Development and optimization of a bioink based on oxidized alginate-gelatin hydrogel for bioplotting
Betreuer: Jonas Hazur, Prof. Aldo R. Boccaccini
Creating complex three dimensional structures or scaffolds with highly accurate geometries is one of the most important challenges in the field of biofabrication . Different 3D biofabrication techniques for processing of bioinks are available, with extrusion-based bioprinting being the most versatile and popular process. Regarding the narrow fabrication window to achieve appropriate biological and physical properties, development and formulation of printable bioinks for extrusion-based bioplotting is one of the most challenging and important parts, as well as characterization and optimization of the properties, this being in the focus of research activities of the DFG funded Collaborative Research Centre (SFB/TRR 225) “From the fundamentals of biofabrication towards functional tissue models” involving researchers at Universities of Würzburg, Bayreuth and Erlangen-Nuremberg. Hydrogel-blends based on alginate di-aldehyde (ADA), a product of partially oxidized alginate, incorporated with gelatin show promising properties and can be classified as a suitable candidate for bioprinting . The aim of this Master thesis is the development of a matching bioink for extrusion-based bioplotting based on the ADA-gelatin-system and the optimization of the hydrogel formulation as well as the properties regarding processability, printability and cell viability.

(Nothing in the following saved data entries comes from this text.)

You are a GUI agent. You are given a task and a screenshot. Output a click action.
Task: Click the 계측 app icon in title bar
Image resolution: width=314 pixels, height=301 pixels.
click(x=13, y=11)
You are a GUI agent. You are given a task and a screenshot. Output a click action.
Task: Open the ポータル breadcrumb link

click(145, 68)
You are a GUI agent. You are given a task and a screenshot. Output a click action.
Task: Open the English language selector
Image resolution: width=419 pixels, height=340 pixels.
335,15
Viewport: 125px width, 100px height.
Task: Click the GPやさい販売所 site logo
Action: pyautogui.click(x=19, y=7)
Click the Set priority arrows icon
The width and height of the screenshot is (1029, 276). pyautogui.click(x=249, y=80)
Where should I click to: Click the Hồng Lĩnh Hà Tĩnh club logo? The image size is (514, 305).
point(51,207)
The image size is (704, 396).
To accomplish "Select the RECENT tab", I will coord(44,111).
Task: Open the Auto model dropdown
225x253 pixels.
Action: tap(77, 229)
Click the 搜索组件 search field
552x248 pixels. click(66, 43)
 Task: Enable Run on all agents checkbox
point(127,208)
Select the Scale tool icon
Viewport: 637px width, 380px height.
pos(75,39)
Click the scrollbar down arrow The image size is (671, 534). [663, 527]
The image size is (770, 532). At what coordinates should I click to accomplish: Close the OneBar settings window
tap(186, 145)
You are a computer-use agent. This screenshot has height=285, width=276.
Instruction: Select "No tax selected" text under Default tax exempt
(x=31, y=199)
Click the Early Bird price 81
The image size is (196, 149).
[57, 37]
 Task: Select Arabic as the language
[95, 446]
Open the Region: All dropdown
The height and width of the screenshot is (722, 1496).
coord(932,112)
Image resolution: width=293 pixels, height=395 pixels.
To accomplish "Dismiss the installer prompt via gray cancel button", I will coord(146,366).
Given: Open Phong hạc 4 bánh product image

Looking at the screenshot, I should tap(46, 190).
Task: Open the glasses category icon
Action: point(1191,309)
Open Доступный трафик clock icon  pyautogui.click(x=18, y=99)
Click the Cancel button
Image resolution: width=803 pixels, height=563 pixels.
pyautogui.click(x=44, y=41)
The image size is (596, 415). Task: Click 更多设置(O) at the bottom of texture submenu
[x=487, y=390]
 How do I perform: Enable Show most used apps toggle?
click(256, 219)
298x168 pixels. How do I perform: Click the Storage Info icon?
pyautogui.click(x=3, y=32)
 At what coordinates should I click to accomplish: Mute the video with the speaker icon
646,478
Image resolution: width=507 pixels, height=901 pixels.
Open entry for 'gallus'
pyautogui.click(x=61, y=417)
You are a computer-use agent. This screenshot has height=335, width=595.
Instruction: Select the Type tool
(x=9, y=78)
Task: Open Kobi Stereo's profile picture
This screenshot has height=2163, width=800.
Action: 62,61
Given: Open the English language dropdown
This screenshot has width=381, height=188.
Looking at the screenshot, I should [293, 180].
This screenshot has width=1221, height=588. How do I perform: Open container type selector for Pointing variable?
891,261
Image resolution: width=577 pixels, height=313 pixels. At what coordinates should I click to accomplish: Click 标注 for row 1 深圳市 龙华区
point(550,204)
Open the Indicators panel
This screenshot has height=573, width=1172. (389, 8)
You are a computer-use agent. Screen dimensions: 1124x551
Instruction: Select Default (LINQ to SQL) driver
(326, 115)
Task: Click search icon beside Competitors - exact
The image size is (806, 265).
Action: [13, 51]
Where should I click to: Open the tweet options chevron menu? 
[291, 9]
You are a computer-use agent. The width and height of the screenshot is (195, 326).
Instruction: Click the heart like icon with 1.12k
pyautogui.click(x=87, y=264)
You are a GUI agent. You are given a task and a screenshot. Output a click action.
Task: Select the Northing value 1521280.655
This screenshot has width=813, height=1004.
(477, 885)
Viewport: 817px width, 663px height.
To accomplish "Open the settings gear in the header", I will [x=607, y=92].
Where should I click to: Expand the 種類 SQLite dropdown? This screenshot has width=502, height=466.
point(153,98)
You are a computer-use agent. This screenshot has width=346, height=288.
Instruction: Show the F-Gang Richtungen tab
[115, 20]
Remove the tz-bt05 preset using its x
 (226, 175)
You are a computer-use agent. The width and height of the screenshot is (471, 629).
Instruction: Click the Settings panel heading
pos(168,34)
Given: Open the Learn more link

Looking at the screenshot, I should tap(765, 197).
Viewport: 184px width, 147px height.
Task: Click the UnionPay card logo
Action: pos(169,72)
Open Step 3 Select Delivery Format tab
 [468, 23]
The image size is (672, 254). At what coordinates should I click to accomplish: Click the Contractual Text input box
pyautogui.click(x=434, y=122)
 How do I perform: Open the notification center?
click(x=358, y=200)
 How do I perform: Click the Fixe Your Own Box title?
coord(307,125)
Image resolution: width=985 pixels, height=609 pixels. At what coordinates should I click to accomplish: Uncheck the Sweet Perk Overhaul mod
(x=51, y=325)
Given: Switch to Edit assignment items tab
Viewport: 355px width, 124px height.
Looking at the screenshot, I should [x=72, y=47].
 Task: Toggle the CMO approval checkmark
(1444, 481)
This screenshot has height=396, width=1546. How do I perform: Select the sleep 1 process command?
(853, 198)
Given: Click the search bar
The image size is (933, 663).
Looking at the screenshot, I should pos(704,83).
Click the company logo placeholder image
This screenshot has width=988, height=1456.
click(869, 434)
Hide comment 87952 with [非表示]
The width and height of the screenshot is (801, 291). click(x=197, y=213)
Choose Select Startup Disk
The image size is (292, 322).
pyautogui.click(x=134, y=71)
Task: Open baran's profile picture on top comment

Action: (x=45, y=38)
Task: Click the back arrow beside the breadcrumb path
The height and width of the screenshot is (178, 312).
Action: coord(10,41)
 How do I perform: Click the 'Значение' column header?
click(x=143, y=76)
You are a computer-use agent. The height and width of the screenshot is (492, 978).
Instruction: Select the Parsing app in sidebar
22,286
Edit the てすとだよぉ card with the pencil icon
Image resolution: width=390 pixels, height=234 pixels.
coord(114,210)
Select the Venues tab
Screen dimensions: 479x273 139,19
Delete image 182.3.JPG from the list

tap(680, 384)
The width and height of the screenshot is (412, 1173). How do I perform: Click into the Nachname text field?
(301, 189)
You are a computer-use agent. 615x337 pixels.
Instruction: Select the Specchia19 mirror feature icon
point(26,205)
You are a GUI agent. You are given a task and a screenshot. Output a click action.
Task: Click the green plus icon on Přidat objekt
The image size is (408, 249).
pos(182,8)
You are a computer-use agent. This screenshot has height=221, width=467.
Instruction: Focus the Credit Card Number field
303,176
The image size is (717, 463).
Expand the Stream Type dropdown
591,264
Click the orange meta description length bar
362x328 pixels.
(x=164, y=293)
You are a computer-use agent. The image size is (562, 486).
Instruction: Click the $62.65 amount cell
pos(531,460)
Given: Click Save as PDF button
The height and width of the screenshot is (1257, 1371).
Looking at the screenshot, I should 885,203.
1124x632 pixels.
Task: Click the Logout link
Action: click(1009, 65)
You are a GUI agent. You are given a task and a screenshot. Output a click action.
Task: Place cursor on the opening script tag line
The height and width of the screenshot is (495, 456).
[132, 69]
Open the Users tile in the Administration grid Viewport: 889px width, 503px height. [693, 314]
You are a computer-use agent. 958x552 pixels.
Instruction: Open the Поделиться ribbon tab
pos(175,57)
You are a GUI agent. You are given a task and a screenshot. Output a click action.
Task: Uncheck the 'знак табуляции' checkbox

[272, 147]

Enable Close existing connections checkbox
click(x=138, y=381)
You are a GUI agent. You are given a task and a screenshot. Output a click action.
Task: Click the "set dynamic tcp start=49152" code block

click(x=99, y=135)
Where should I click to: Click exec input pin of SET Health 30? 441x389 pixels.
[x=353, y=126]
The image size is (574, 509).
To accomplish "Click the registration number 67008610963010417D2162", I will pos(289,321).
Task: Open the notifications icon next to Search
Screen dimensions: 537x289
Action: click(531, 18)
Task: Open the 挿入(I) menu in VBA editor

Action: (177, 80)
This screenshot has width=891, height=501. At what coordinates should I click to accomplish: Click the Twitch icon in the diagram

 Chung, J. H. Y., Naficy, S., Yue, Z., Kapsa, R., Quigley, A., Moulton, S. E., et al. (2013). Bio-ink properties and printability for extrusion printing living cells. Biomaterials Science, 1(7), 763. doi:10.1039/c3bm00012e.
 Sarker, B., Papageorgiou, D. G., Silva, R., Zehnder, T., Gul-E-Noor, F., Bertmer, M., et al. (2014). Fabrication of alginate–gelatin crosslinked hydrogel microcapsules and evaluation of the microstructure and physico-chemical properties. Journal of Materials Chemistry B, 2(11), 1470. doi:10.1039/c3tb21509a.